Assignment: Output the part of the Rick Savage text starting at "At one point, they" and ending at "to Def Leppard.", copied word for word.

(Beginning of Provided passage)

Background information
- Also known as: Sav
- Born: Richard Savage 2 December 1960 (age 65) Sheffield, Yorkshire, England
- Genres: Heavy metal; hard rock; glam metal; arena rock; pop rock;
- Occupation: Musician
- Instrument: Bass guitar
- Years active: 1976–present
- Member of: Def Leppard
- Website: defleppard.com

= Rick Savage =

British bass guitarist

Richard Savage (born 2 December 1960) is an English musician best known as the bass guitarist and a founding member of the rock band Def Leppard. Savage and lead singer Joe Elliott are the only two remaining original members of the band. With drummer Rick Allen, they are also the only members who have performed on every album.

==Biography==
Savage was born in Sheffield and educated at Tapton Secondary School in Sheffield. In his youth, he learned to play guitar along with his older brother. They played songs like Rod Stewart's "Maggie May" and Don McLean's "American Pie." Savage also pursued a career as a professional football player with Sheffield United, despite him being a Sheffield Wednesday supporter. In his teens he was a keen runner and attended Hallamshire Harriers athletics club in the Hillsborough area of the city. He ultimately chose music and formed a band with a few schoolmates, including Tony Kenning, and eventually Pete Willis. As Atomic Mass they mostly covered Queen, Slade, Deep Purple, Jimi Hendrix, and other popular rock artists of the time.

At one point, they decided that Willis was the better guitar player, so Savage picked up the bass guitar. Needing a singer, they auditioned an acquaintance of Willis', Joe Elliott. They subsequently picked up guitarist Steve Clark and changed their name to Def Leppard.

(End of Provided passage)
(Beginning of Data for review)

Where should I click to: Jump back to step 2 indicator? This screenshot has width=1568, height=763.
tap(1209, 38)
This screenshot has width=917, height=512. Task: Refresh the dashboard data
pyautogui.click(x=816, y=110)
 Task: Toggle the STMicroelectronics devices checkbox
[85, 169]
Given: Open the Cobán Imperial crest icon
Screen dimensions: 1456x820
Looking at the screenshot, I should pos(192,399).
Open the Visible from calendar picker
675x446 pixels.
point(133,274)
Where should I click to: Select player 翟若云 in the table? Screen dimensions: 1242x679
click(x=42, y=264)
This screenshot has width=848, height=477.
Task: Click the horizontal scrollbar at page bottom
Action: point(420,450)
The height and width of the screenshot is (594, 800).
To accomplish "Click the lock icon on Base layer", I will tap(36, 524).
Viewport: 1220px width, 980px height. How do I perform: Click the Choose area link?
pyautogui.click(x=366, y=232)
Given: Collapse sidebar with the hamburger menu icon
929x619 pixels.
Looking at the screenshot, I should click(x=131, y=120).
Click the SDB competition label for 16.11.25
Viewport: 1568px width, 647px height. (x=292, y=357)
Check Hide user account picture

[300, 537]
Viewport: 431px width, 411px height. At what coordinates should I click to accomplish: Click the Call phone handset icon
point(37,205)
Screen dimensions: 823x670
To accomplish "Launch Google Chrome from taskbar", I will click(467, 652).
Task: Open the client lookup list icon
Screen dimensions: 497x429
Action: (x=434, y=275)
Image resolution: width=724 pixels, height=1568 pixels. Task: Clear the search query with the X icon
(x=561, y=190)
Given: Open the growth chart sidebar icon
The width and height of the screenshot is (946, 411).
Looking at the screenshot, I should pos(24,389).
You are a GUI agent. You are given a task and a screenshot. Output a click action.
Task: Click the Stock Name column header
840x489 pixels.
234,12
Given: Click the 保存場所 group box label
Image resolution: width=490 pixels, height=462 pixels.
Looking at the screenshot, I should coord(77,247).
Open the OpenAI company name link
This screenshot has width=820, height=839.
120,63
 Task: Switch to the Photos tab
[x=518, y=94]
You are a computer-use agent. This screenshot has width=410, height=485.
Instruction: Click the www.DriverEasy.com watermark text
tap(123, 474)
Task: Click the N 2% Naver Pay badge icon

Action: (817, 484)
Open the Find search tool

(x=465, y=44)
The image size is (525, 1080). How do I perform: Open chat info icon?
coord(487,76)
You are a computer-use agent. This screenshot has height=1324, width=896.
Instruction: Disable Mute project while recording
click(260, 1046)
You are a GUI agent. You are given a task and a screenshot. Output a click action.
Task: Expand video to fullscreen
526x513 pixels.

(End of Data for review)

Answer section:
At one point, they decided that Willis was the better guitar player, so Savage picked up the bass guitar. Needing a singer, they auditioned an acquaintance of Willis', Joe Elliott. They subsequently picked up guitarist Steve Clark and changed their name to Def Leppard.